QEMU starts with legacy CPU hotplug interface enabled. Detecting and
switching to modern interface is based on the 2 legacy CPU hotplug features:
1. Writes into CPU bitmap are ignored.
2. CPU bitmap always has bit#0 set, corresponding to boot CPU.
Use following steps to detect and enable modern CPU hotplug interface:
1. Store 0x0 to the 'CPU selector' register,
attempting to switch to modern mode
2. Store 0x0 to the 'CPU selector' register,
to ensure valid selector value
3. Store 0x0 to the 'Command field' register,
4. Read the 'Command data 2' register.
If read value is 0x0, the modern interface is enabled.
Otherwise legacy or no CPU hotplug interface available
- Get a cpu with pending event
1. Store 0x0 to the 'CPU selector' register.
2. Store 0x0 to the 'Command field' register.
3. Read the 'CPU device status fields' register.
4. If both bit#1 and bit#2 are clear in the value read, there is no CPU
with a pending event and selected CPU remains unchanged.

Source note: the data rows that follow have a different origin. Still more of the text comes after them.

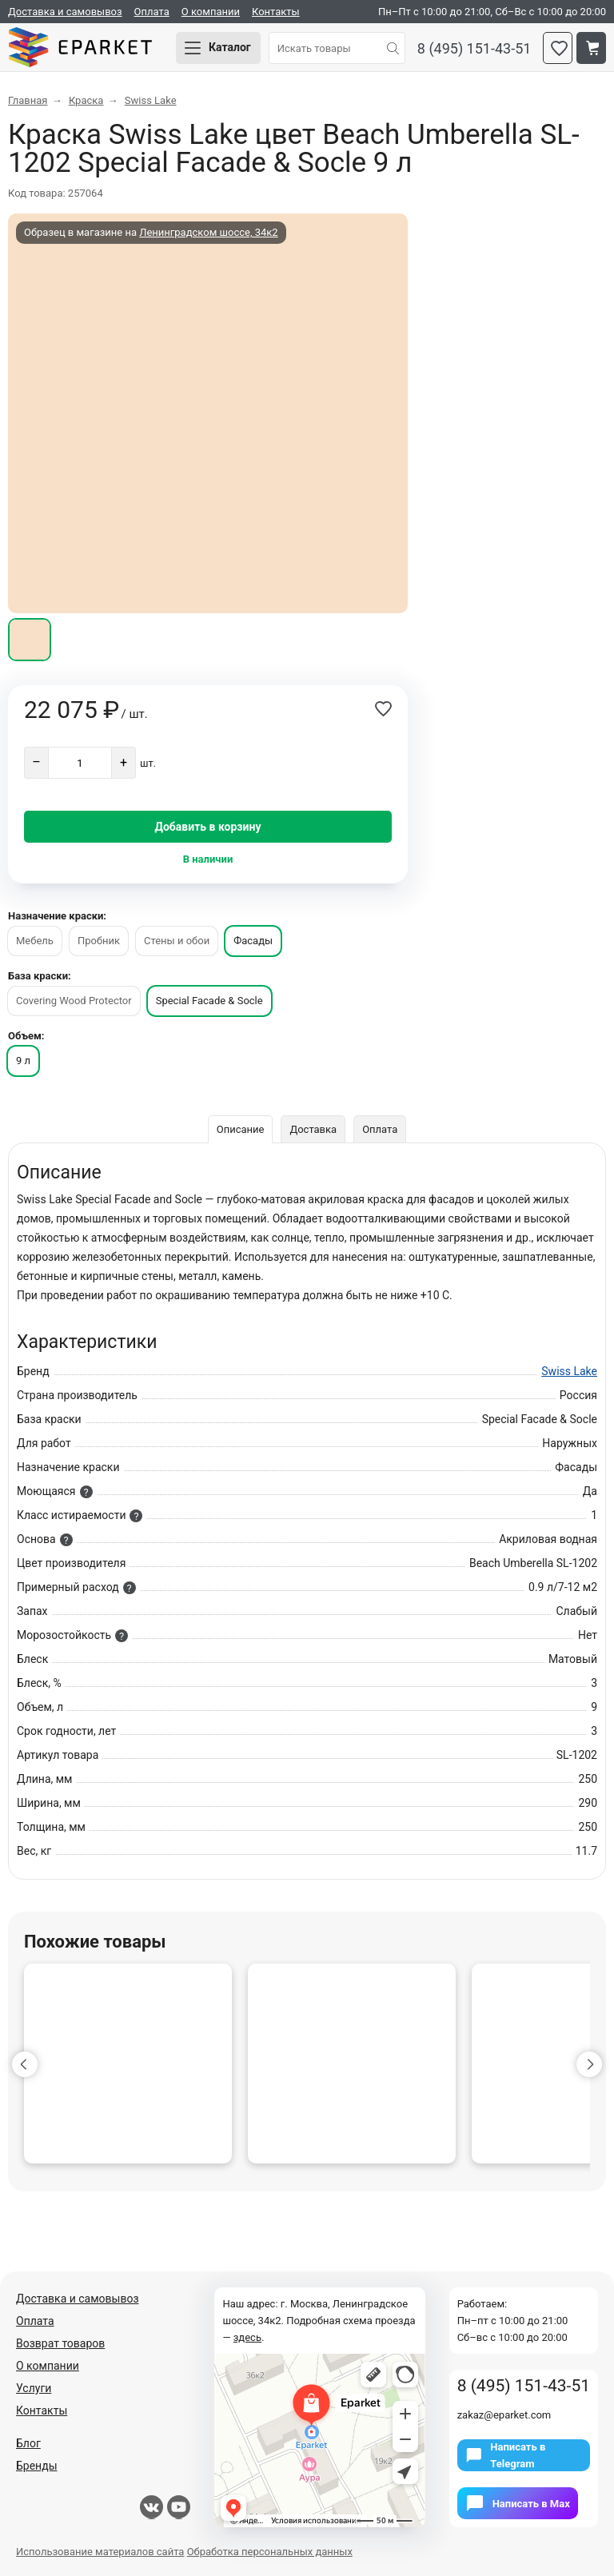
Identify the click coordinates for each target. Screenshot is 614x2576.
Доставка (313, 1129)
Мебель (35, 941)
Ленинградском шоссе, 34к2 (208, 232)
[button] (25, 2064)
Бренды (37, 2465)
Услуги (33, 2388)
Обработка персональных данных (270, 2552)
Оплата (151, 12)
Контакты (276, 12)
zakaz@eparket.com (504, 2415)
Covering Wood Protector (74, 1001)
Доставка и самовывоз (65, 12)
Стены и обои (176, 941)
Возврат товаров (60, 2343)
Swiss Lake (569, 1371)
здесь (247, 2337)
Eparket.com (80, 48)
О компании (210, 12)
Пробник (99, 941)
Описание (241, 1129)
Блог (28, 2443)
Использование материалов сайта (100, 2552)
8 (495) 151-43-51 (474, 48)
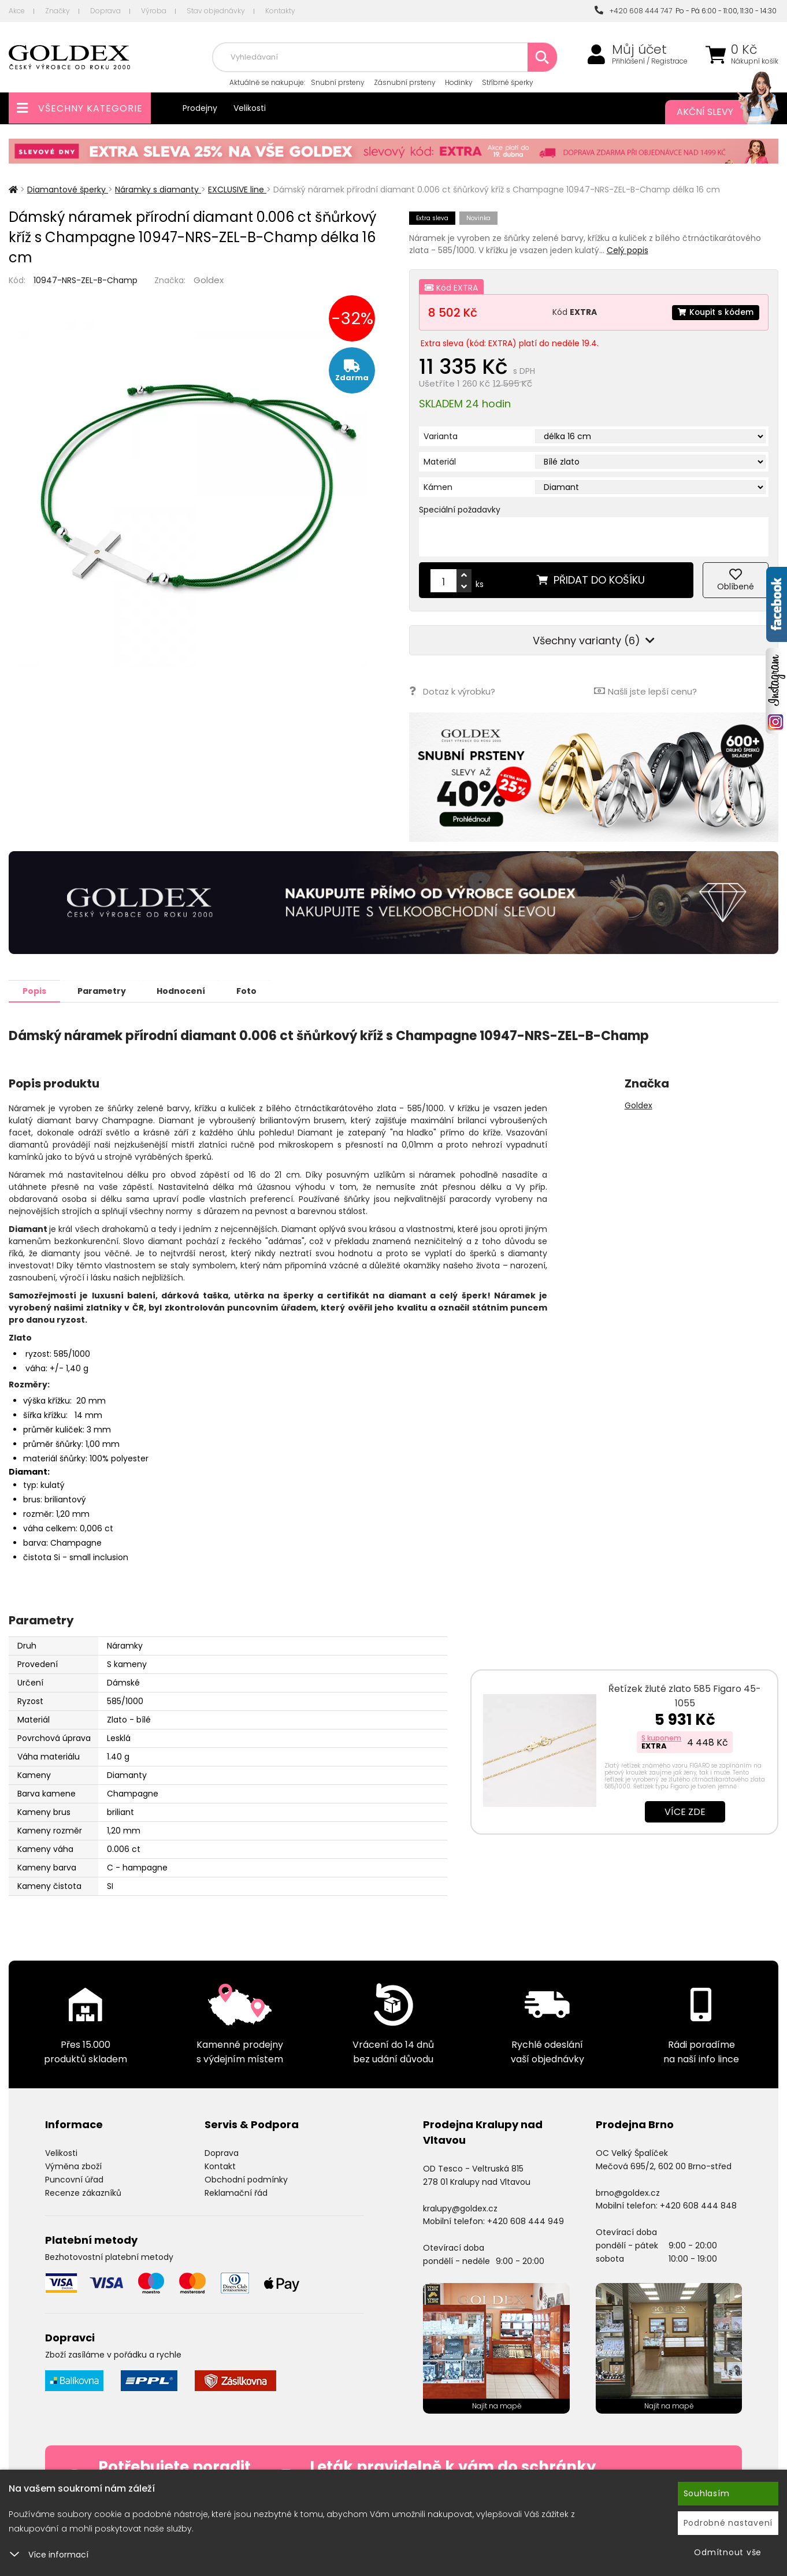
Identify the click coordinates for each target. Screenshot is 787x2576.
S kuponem (661, 1737)
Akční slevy (716, 112)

5. Otherwise, read the 'Command data' register. The value read is the
selector of the CPU with the pending event (which is already
selected).
- Enumerate CPUs present/non present CPUs
01. Set the present CPU count to 0.
02. Set the iterator to 0.
03. Store 0x0 to the 'CPU selector' register, to ensure that it's in
a valid state and that access to other registers won't be ignored.
04. Store 0x0 to the 'Command field' register to make 'Command data'
register return 'CPU selector' value of selected CPU
05. Read the 'CPU device status fields' register.
06. If bit#0 is set, increment the present CPU count.
07. Increment the iterator.
08. Store the iterator to the 'CPU selector' register.
09. Read the 'Command data' register.
10. If the value read is not zero, goto 05.
11. Otherwise store 0x0 to the 'CPU selector' register, to put it
into a valid state and exit.
The iterator at this point equals "max_cpus".